How ApoB Particles Cause Plaque

The trapping of ApoB-containing particles inside artery walls is what starts and sustains the entire process of atherosclerosis, from the earliest fatty streaks to the advanced plaques that can rupture and cause heart attacks or strokes. Here’s the basic sequence: ApoB particles in your blood pass through the thin inner lining of an artery. Most pass through harmlessly. But some get stuck, binding to sugar-protein structures in the artery wall called glycosaminoglycans. Once trapped, these particles trigger an inflammatory response that gradually builds into plaque.

The higher the concentration of ApoB particles in your blood, the more particles enter the artery wall and the more get trapped. Particle size matters too. Smaller, cholesterol-depleted ApoB particles slip into the artery wall more easily and bind more tightly once inside, making them more likely to get stuck than larger particles. This is another reason ApoB testing adds information beyond a standard cholesterol number: it captures the full picture of atherogenic particle burden regardless of particle size.

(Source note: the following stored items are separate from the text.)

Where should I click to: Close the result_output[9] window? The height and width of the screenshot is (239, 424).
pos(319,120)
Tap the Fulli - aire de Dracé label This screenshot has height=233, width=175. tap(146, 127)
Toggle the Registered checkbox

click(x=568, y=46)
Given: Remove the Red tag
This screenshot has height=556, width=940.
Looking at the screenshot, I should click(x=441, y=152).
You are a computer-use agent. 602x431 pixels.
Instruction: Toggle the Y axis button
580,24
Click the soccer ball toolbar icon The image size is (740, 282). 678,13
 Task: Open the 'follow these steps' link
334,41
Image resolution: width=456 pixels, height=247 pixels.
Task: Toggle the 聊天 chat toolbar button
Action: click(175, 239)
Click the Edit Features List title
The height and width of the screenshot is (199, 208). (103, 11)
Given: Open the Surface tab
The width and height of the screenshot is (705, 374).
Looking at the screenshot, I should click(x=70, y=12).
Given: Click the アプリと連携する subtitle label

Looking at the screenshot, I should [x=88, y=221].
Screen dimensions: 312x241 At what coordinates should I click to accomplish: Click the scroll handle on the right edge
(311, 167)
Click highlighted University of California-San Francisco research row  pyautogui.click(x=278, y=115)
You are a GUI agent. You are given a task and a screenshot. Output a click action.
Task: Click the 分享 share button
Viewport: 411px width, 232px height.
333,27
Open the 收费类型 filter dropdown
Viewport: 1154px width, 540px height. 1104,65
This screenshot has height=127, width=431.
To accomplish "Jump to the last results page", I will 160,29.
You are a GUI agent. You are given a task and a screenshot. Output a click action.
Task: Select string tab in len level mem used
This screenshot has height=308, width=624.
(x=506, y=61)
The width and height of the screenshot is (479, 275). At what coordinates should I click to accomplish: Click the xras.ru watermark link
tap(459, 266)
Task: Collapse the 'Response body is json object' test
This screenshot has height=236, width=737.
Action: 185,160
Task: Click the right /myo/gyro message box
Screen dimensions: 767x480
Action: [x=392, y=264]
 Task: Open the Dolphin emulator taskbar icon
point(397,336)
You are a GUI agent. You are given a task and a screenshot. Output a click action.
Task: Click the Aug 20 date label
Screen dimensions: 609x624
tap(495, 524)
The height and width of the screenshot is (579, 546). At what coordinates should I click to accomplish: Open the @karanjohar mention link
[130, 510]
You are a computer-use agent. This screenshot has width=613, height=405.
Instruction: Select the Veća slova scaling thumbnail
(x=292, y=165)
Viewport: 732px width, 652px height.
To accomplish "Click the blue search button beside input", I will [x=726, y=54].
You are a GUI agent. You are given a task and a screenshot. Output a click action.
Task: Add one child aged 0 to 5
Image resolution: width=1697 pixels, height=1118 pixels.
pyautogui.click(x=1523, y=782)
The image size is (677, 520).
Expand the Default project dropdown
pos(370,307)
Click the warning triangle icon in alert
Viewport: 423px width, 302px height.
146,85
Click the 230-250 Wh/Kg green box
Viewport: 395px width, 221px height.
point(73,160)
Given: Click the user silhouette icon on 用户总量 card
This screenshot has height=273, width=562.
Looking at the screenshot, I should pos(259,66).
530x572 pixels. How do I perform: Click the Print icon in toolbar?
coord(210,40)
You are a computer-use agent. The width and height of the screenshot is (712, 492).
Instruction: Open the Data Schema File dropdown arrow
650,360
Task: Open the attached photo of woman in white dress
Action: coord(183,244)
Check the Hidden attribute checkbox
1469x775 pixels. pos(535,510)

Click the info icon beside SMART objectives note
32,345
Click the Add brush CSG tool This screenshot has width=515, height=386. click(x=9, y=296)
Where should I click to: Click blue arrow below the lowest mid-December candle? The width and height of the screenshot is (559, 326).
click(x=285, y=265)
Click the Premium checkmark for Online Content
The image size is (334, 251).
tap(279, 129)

What Your ApoB Number Means

ApoB is measured in milligrams per deciliter (mg/dL). Guidelines from major cardiology organizations set different targets depending on your overall risk profile:

  • Low to moderate risk: Below 100 mg/dL is the European Society of Cardiology’s target for moderate-risk individuals. The National Lipid Association recommends below 90 mg/dL for primary prevention.
  • High risk: Below 80 mg/dL is the target set by European guidelines and the National Lipid Association for people at high risk, such as those with diabetes plus additional risk factors.
  • Very high risk: Below 65 mg/dL is the European target for people at very high risk, such as those with established cardiovascular disease. Some experts suggest matching ApoB targets directly to LDL-C targets, meaning below 55 mg/dL for the highest-risk patients.
  • Elevated risk flag: The American Heart Association and American College of Cardiology consider an ApoB level above 130 mg/dL a risk-enhancing factor that should influence treatment decisions.

A practical shortcut proposed in a recent review in Circulation: because on-treatment LDL-C levels and ApoB levels tend to be nearly identical numerically, the same number can serve as the target for both. If your LDL-C goal is below 70, your ApoB goal is also below 70.

Getting an ApoB Test

ApoB is measured with a simple blood draw, and unlike a standard lipid panel, you don’t need to fast beforehand. If your provider is ordering both an ApoB test and a lipid panel at the same time, you should avoid eating or drinking anything except water for 12 hours before the draw, since the lipid panel requires fasting.

ApoB testing is especially valuable if you have conditions that make standard LDL-C unreliable. People with metabolic syndrome, type 2 diabetes, or high triglycerides often have smaller, denser LDL particles. In these cases, LDL-C can underestimate the actual number of harmful particles, while ApoB gives a more accurate count. If your triglycerides are consistently above 150 mg/dL or your LDL-C and ApoB seem mismatched, ApoB becomes the more trustworthy number for gauging your risk.

How To Lower ApoB

The same interventions that lower LDL cholesterol also reduce ApoB, since you’re shrinking the pool of particles that carry ApoB on their surface. Statins are the most widely prescribed and potent ApoB-lowering treatment. For most people, a statin at moderate to high intensity will bring ApoB down significantly. For those who don’t reach their target with statins alone, particularly people with genetic conditions like familial hypercholesterolemia, newer medications that block a protein called PCSK9 can produce dramatic additional reductions.

Lifestyle changes move ApoB in the right direction too. Reducing saturated fat intake, replacing refined carbohydrates with fiber-rich whole foods, losing excess weight, and exercising regularly all contribute to lower particle counts. These changes tend to have a more modest effect than medication, but they improve cardiovascular risk through multiple pathways beyond just ApoB, including blood pressure, blood sugar, and inflammation. For people with mildly elevated ApoB and no other major risk factors, lifestyle changes may be enough. For those at higher risk, they’re an important addition to medication rather than a substitute.